As one of the largest resources to find jobs in the U.S., Glassdoor is becoming more closely aligned to the underlying U.S. job market and the broader global economy. And our community of job seekers, employees and employers are interested in staying on top of trends in today’s economy—and that means making sense of the latest job market numbers.

Today, the Bureau of Labor Statistics released its February jobs report. As expected, it was another strong jobs report, with big gains in jobs and yet another drop in the unemployment rate to 5.5 percent. Here are three things job seekers and hiring managers should take away from today’s report:

#1. More Signs of a Strong and Growing Job Market
All indicators point to the strongest job market in a generation. The economy has added an average of 275,000 new jobs per month over the last 12 months. The last time that happened was way back in March, 2000. We’re finally escaping the long shadow of the 2007-09 “Great Recession,” and this is the best time in a decade to be looking for a new or better job.

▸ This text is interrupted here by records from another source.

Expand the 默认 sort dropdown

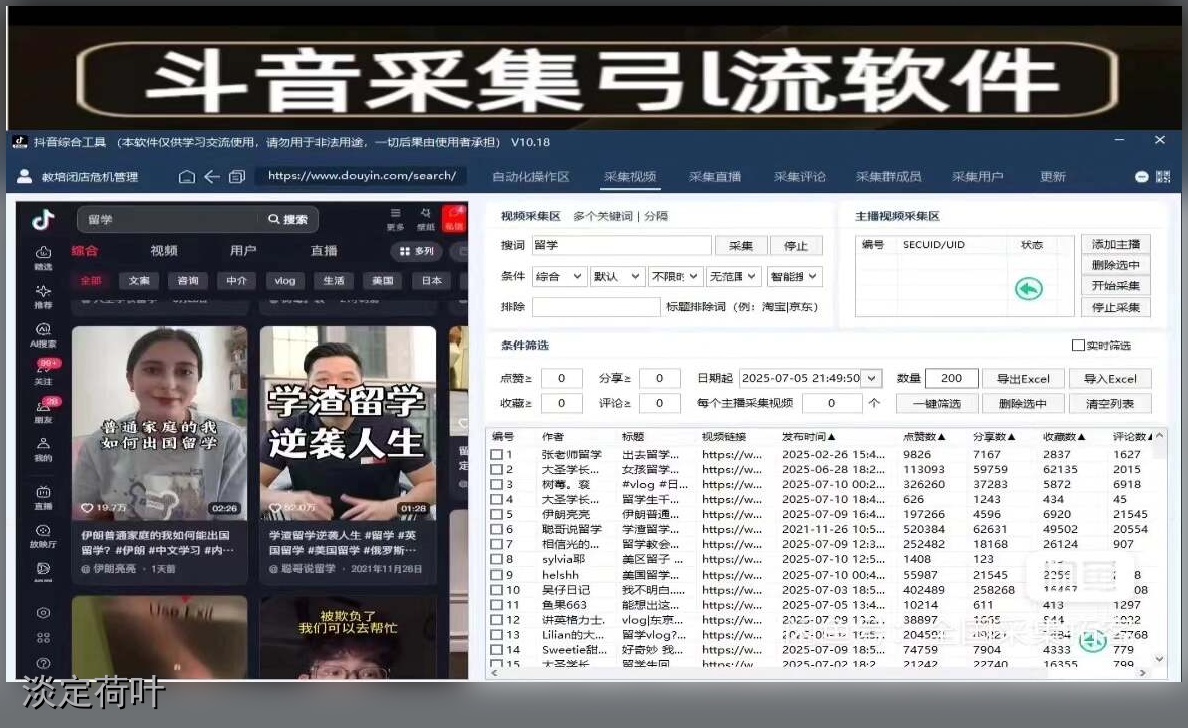[x=616, y=276]
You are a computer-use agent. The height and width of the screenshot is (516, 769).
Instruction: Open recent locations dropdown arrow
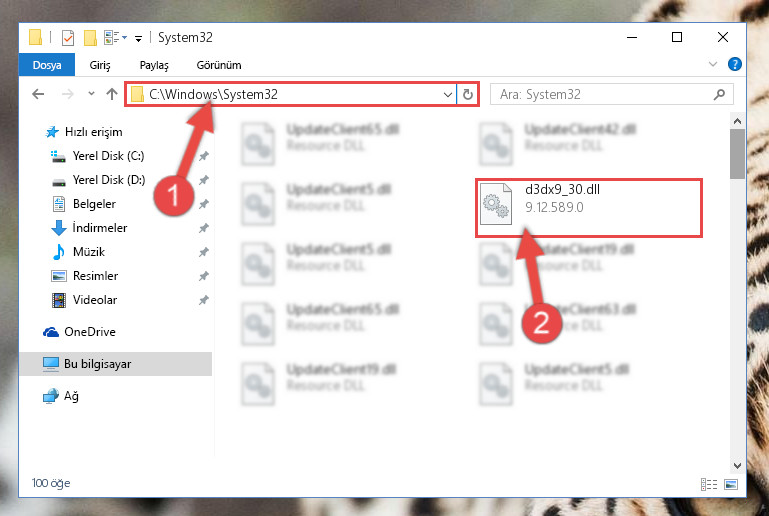tap(91, 94)
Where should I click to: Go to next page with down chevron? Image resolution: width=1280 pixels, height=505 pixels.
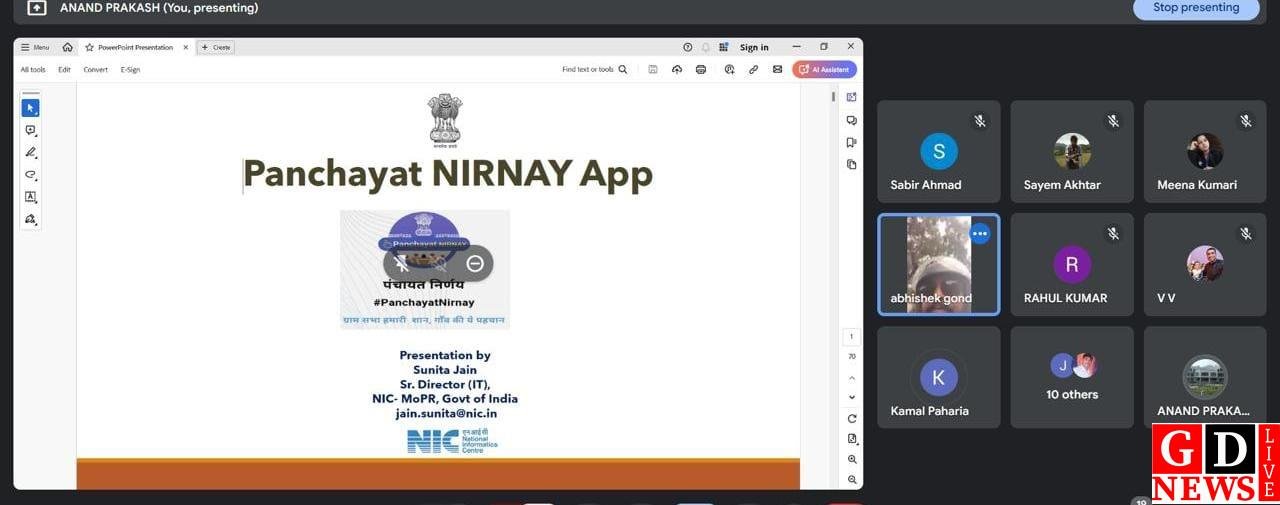point(852,397)
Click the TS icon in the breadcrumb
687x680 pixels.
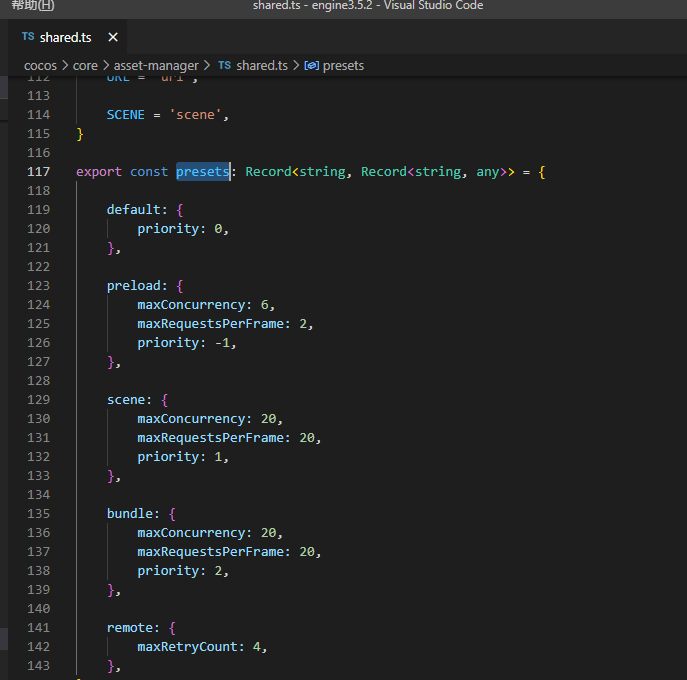[x=225, y=65]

Most economists agree that 5 percent unemployment is a sign of a healthy and sustainable job market. The official rate (known as “U3” by economists) fell to 5.5 percent in February. That’s dramatically down from 10 percent at the end of the last recession six years ago. There’s still room for improvement, but the drivers’ seat in today’s job market is clearly shifting from employers to job seekers.

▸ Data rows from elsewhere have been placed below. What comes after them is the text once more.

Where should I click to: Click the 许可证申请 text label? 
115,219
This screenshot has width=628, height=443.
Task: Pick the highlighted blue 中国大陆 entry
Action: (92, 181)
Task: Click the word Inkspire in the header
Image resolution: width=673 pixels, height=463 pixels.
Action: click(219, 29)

For workers who aren’t in an ideal career position, now is the best time in a decade to start job searching. For employers facing increasing competition for great candidates, now’s time to shore up your employment brand and start getting creative about attracting talent for open positions.

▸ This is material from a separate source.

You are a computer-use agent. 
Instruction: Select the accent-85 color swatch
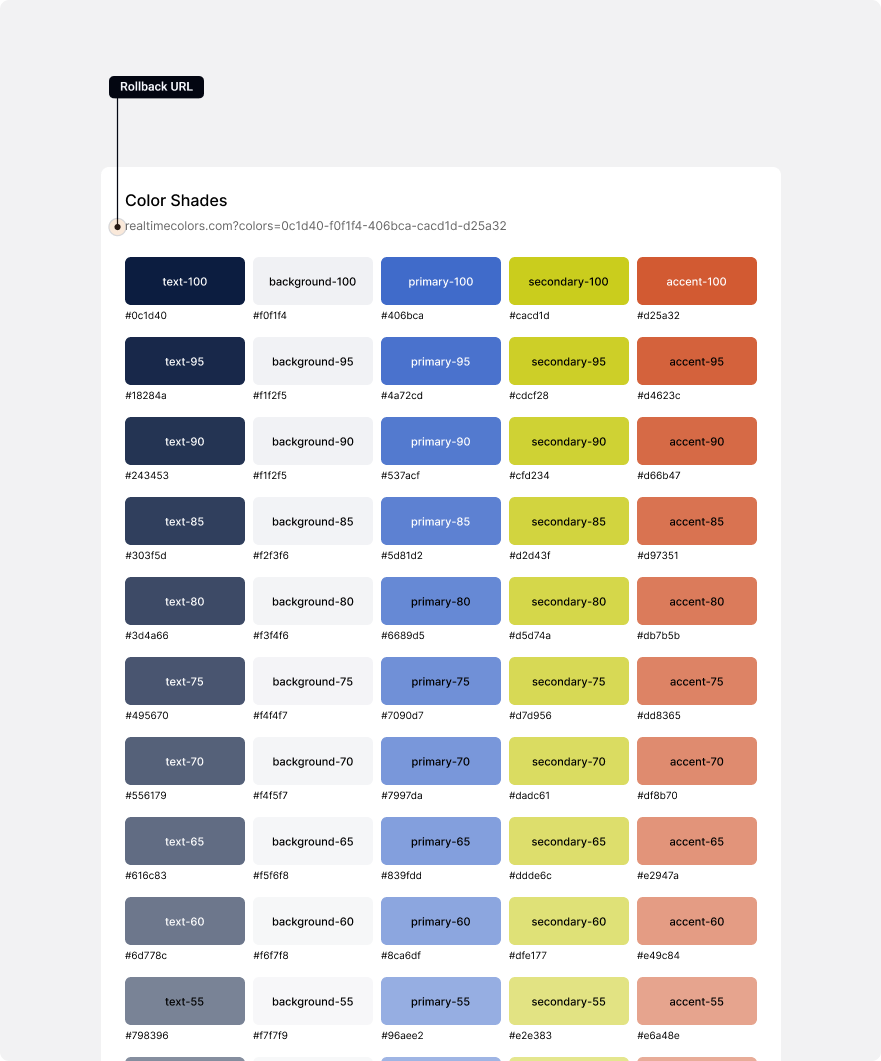point(696,521)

#2. Sidelined Workers Are Starting to Get Back into the Job Market
One of the hallmarks of the last recession was the huge number of workers who were sidelined, stuck in part-time jobs or dropping out of the labor force entirely. There are around 6.5 million workers not in the labor force who say they want a job. That’s up from around 4.5 million in normal times.

Thankfully, we’re now starting to see evidence that these workers are starting to re-join the labor force—great news for those concerned that today’s job market prosperity isn’t being widely shared. Two key figures to watch from the BLS are the “labor force participation rate” and a broader measure of unemployment that includes discouraged and other sidelined workers known as “U6” by economists.

In February, the labor force participation rate essentially held steady at 62.8 percent, down only 0.1 percent from last month. It has been on a long, secular decline in recent years due to retiring Baby Boomers leaving the job market, but a steady rate suggests rejoining of sidelined workers is helping offset that decline. Also, the broader “U6” unemployment rate fell sharply to 11.0 percent in February, down from 11.3 percent the month before. That’s historically still high, but the decline is a sign that many discouraged workers are finally rejoining the U.S. labor market.

#3. Wages Are Still Growing – Slowly
In a normal year, wages should be growing at around 3 to 4 percent per year. The last few years have been anything but normal, with wage growth lagging far behind the norm at around 2 percent a year. The new February numbers confirm this trend, with average hourly earnings growing only 2.0 percent from a year ago to $24.78 per hour.

Following the recent move by Walmart, T.J. Maxx and other retailers to boost wages for retail workers, most economists expect to see stronger wage growth soon. Wages have been on the upswing in food service and retail, and employees are expecting more. In fact, in a recent Glassdoor survey, we found one-third of workers report they’ll look for new jobs if they don’t get a raise this year.

What to Watch for Next Month: As labor markets tighten, watch for a return to 2.5 – 3.0 percent annual growth in average hourly earnings. However, economists teach that worker productivity, not just a tight labor market, is what drives wages in the long run. Productivity is down sharply for U.S. workers since the 1990s, growing at just 1.7 percent per year today compared to 4 percent in past decades. Until productivity turns around, we shouldn’t expect rapid or sustained growth in America’s paychecks.